Essa farinha serve para o mesmo pirão de leite, o difícil será degustá-lo.

Nos dias atuais o prefeito adotou um discurso demagógico, e sentimentalmente sincrético para projetar-se diante do sofrimento causado pelo coronavírus e debelar  uma rejeição alicerçada por um comportamento que anteriormente se apresenta distante das necessidades do povo.

Não resta qualquer espécie de duvidas sobre o verdadeiro rótulo tradicional das atitudes políticas, individuais e sociais do prefeito Colbert Martins.

Mudanças de atitudes acontecem forçadas pelo seu desejo de poder. Nada Mais.

A adesão à defesa da vida que vem sendo ceifada pela pandemia atende a um projeto de permanecia na cadeira de prefeito.

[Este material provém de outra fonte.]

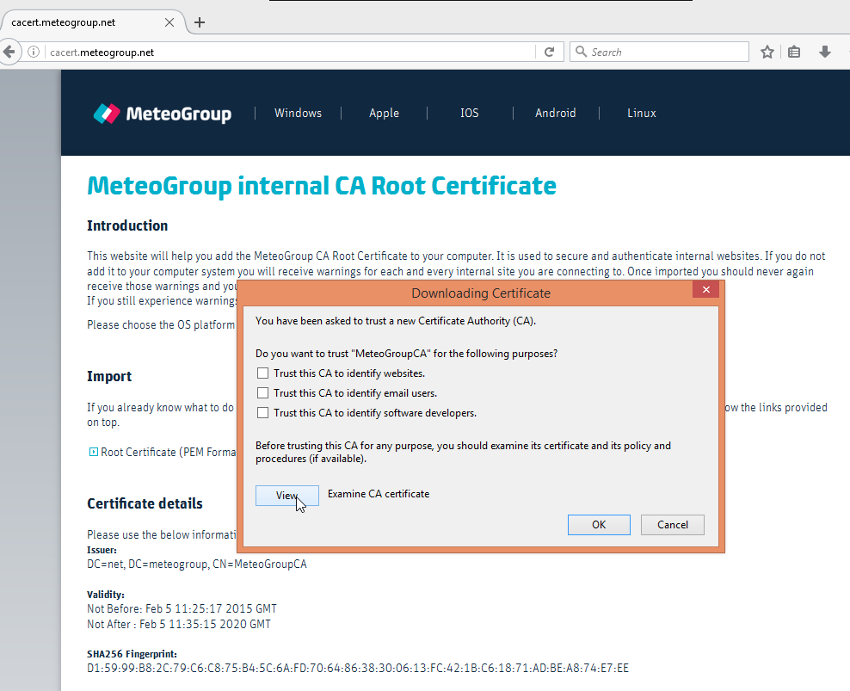Tick trust CA to identify software developers
Viewport: 850px width, 691px height.
click(263, 413)
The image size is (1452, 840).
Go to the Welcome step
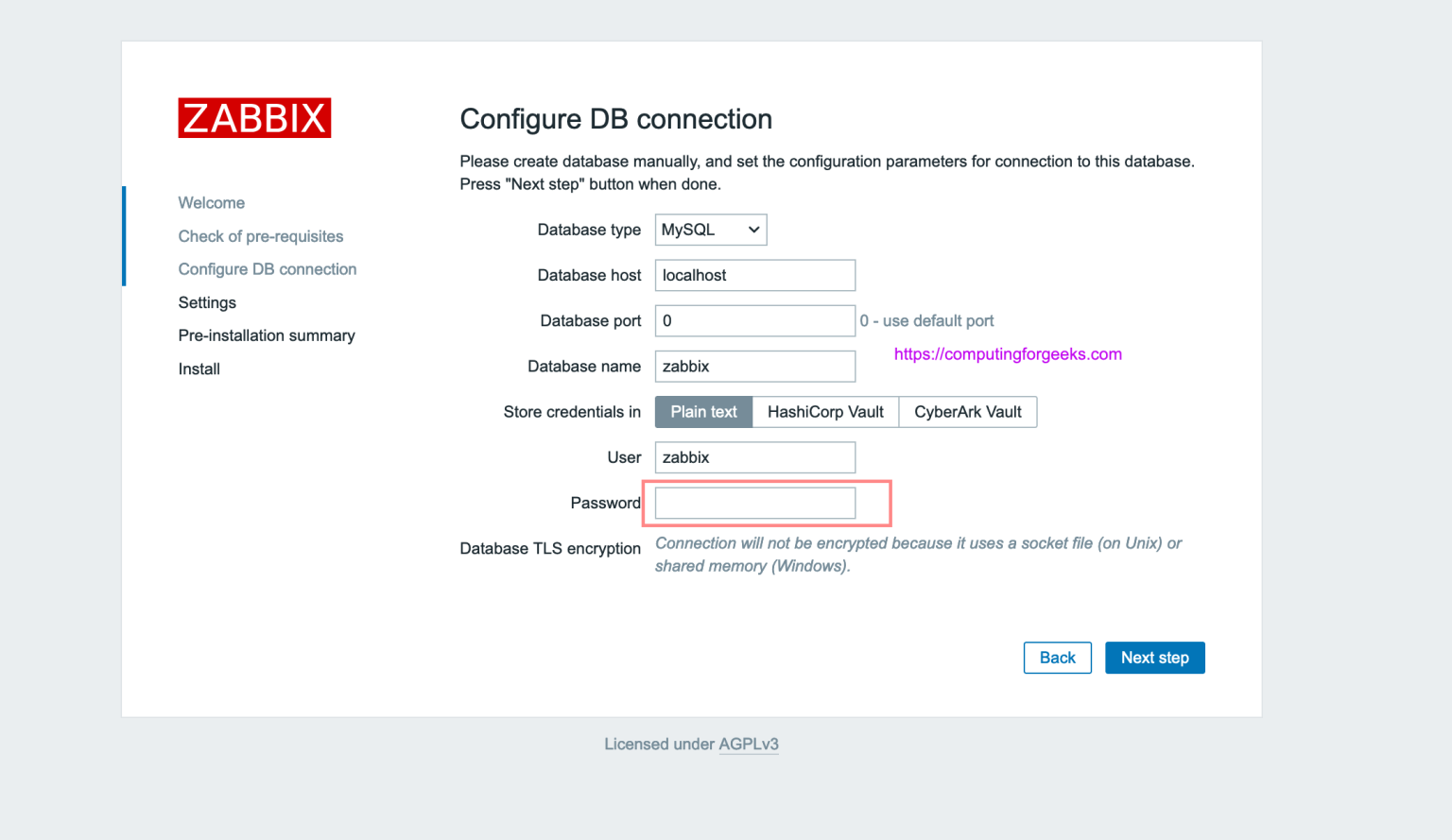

Alcançado os objetivos tudo voltará à realidade, ou seja, um caráter comportamental alicerçado pela superioridade formal e um desprezo imutável pelos mais pobres e necessitados.

O seu ambiente reflete menosprezo por aqueles considerados  inferiores.

Os estudos científicos de tais mudanças no comportamento político comprovam o real distanciamento de adesão à democracia, tolerância política, confiança interpessoal e nas instituições políticas, dentre outros.

O objetivo final para a conquista do poder é eficiente na camuflagem do verdadeiro Eu.

Jamais devemos nos esquecer dos políticos que iremos escolher e eleger. Eles irão nos representar; governar, elaborar e decretar leis que beneficiarão ou prejudicarão a maioria da população, até mesmo mudando costumes, legislando para si, para a sua família e para os seus amigos e compadres.

Eles estarão criando normas e promulgando impostos e taxas a seu bel-prazer, de forma muitas vezes arbitrária e injusta.

Eles serão responsáveis diretos pela qualidade de nossa vida, na educação, segurança, aplicação da justiça, saúde, transportes, saneamento básico, higiene, lazer, vias públicas e outras importantes necessidades da sociedade como um todo.

Acredito que depois de mais de 20 anos sendo administrado por um único grupo político, Feira de Santana chega ao momento de promover mudanças.

O continuísmo será um desastre programado. E, diante da crise a ser vencida provocada pela pandemia, estaríamos assinando uma sentença de retrocesso e morte.